◆ TEXT EXTRACT
···

About Me

My photo
Ireland
Hello, my name is Cathal Coffey. I am best described as a hybrid between a developer and an adventurer. When I am not behind a keyboard coding, I am hiking and climbing the beautiful mountains of my home country Ireland. I am a full time student studying Computer Science & Software Engineering at the National University of Ireland Maynooth. I am finishing the final year of a 4 year degree in September 2009. I am the creator of an open source project on codeplex.com called DocX. At the moment I spend a lot of my free time advancing DocX and I enjoy this very much. My aim is to build a community around DocX and add features based on requests from this community. I really enjoy hearing about how people are using DocX in their work\personal projects. So if you are one of these people, please send me an email. Cathal coffey.cathal@gmail.com

Thursday, February 26, 2009

DocX - A .NET library for manipulating Word 2007 files

Note: Code samples have been updated to work with DocX version 1.0.0.6.

Hello my name is Cathal Coffey. I am a intern working at Microsoft Ireland Research. This blog post is about a personal project which I have created outside of my work time.

My project which can be downloaded from here is called DocX. DocX is a .NET library which allows developers to manipulate Word 2007 files, in an easy and intuitive manor. It does not use COM libraries nor does it require Office to be installed in order to function. The rest of this post explains the current features offered by DocX. Please keep in my that this a young library, at the moment it offers two very useful and powerful features

1) String replacement,
2) Set custom properties.

···

◆ DATA EXCERPT
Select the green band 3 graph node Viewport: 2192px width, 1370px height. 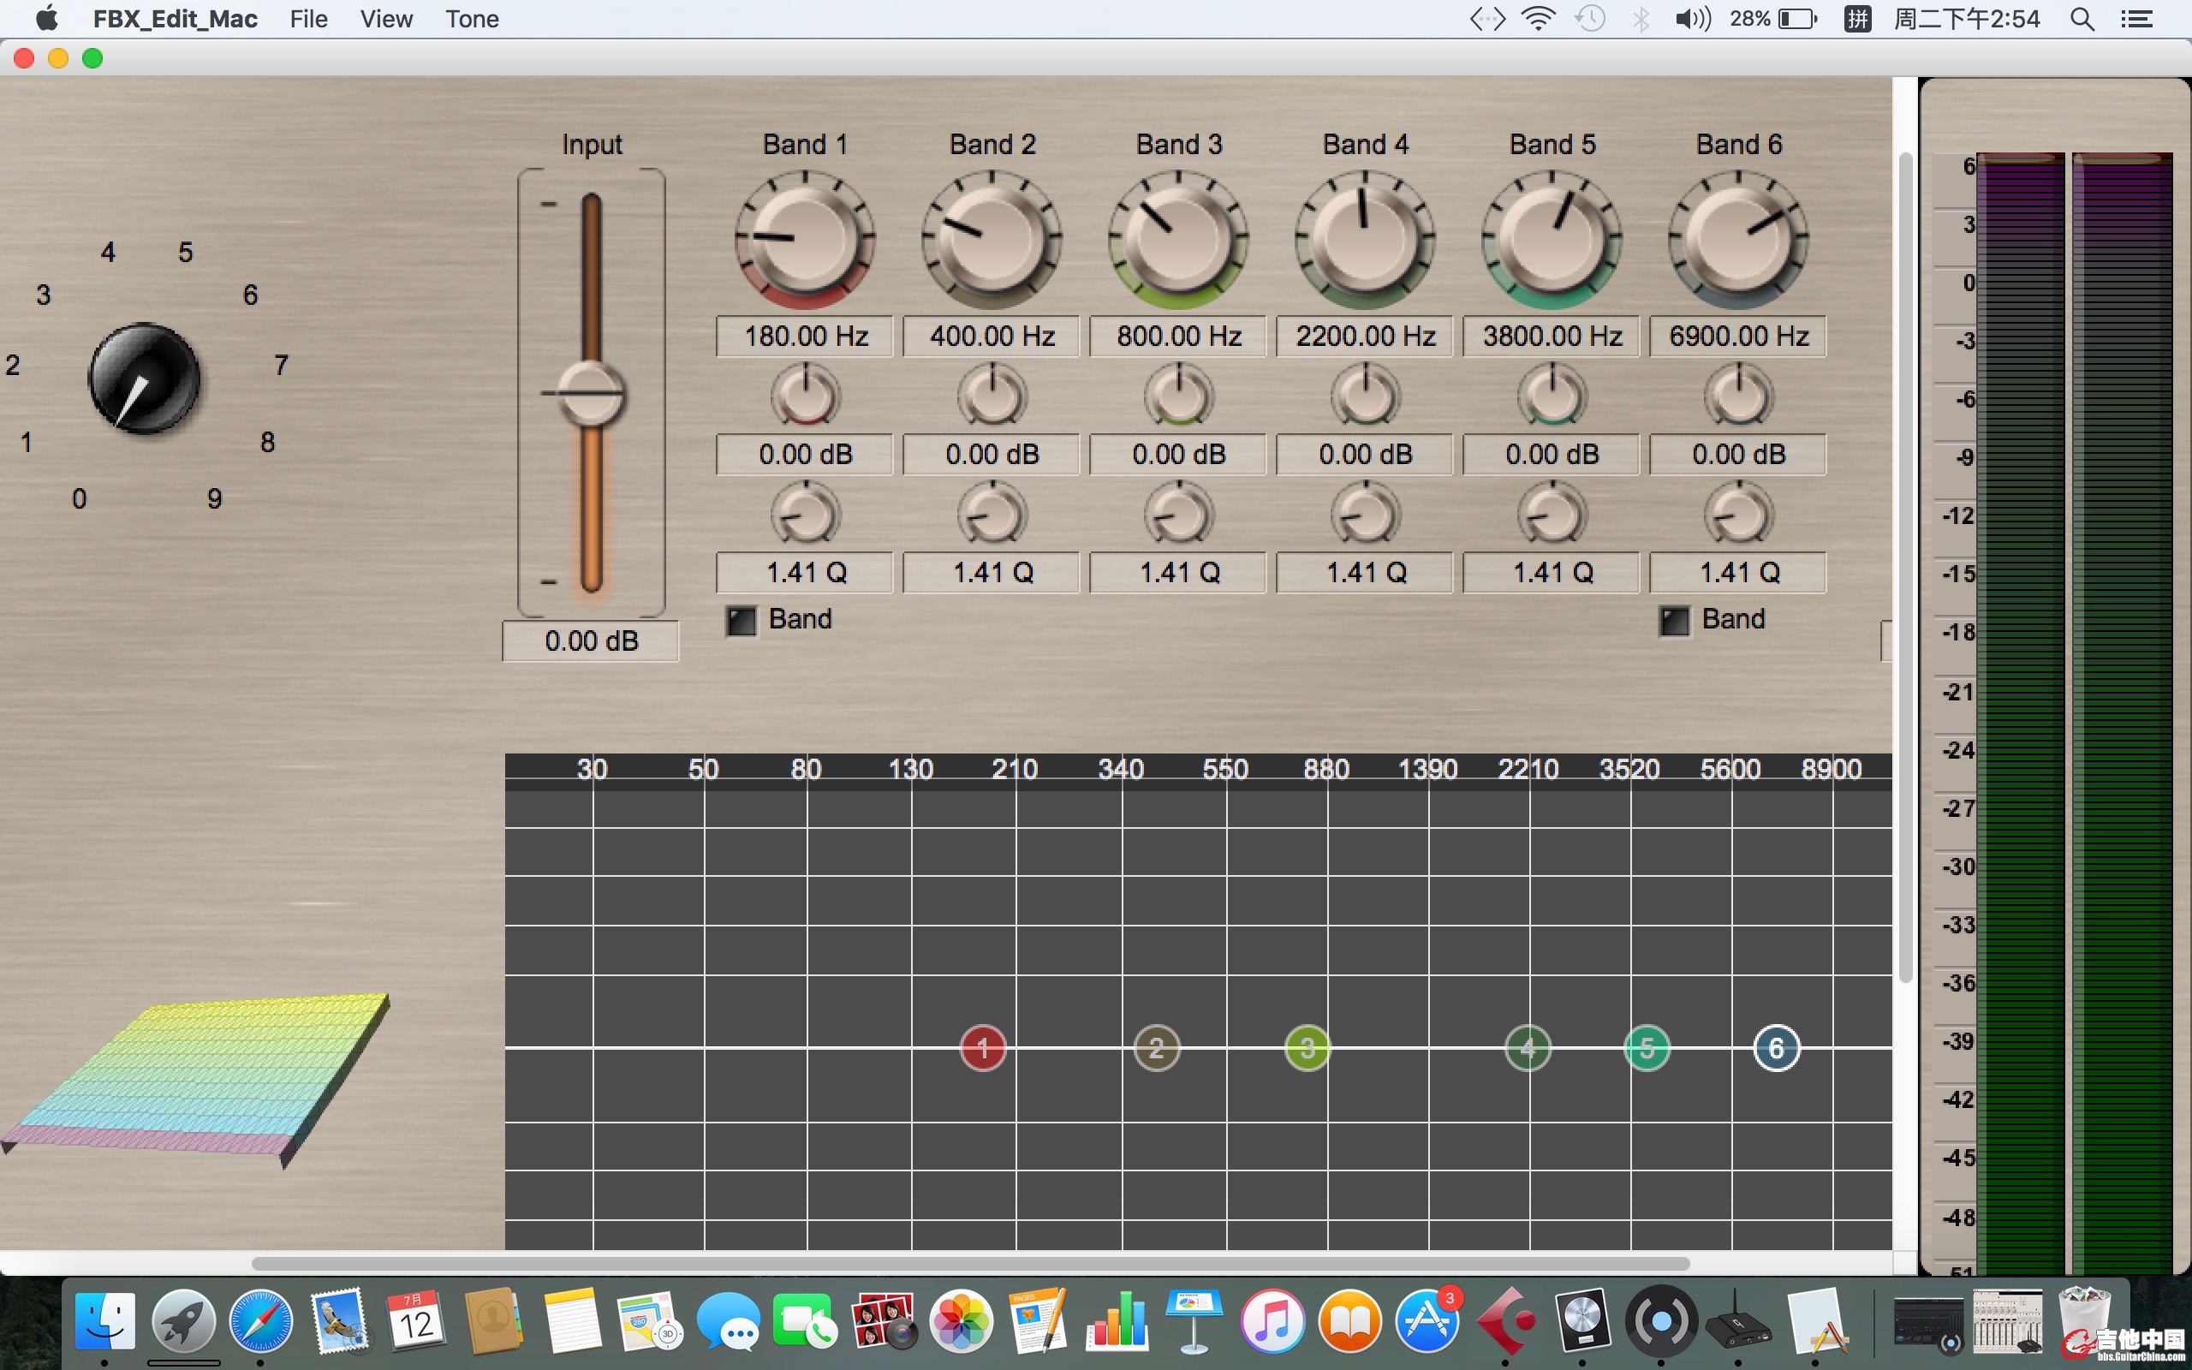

···

◆ WORK TO DO
A - Answer these questions from the DocX blog page:
(i) At which university does the writer study?
(ii) On which website is DocX hosted as an open source project?
(iii) What two features does DocX currently offer?
B - Pick up the DocX blog page after its last line and keep writing it.
The data above are separate from the DocX blog page.

◆ EXPECTED RESPONSES
A -
(i) The National University of Ireland Maynooth.
(ii) codeplex.com.
(iii) String replacement and setting custom properties.

B -
-----------------------------------------------------------------------------------------------------------------------

1) String replacement

The document below Test.docx contains the string “pear” lots of time. There are instances of the string “pear” inside structures such as a table, a list and a hyperlink. The document also contains lots of different style properties such as font, colour, bold, italic, strikethrough and underline.

Figure 1 - Test.docx before manipulationFigure 1.1 - Test.docx before manipulation

Replacing the string “pear” with the string “banana” is a trivial task using the library DocX.

// Load a .docx file
using (DocX document = DocX.Load("Test.docx"))
{
/*
* Replace each instance of the string pear with the string banana.
* Specifying true as the third argument informs DocX to track the
* changes made by this replace. The fourth argument tells DocX to
* ignore case when matching the string pear.
*/
document.ReplaceText("pear", "banana", true, RegexOptions.IgnoreCase);

// Save changes made to this document
document.Save();
}// Release this document from memory.
After running the above code and reopening Test.docx we can see that every instance of the string “pear” has been replaced by the string “banana” and that both deletions and insertions have been tracked. By hovering over a deletion or insertion, we can see that the DocX library has used the credentials that it was executed with, as the author of the edits.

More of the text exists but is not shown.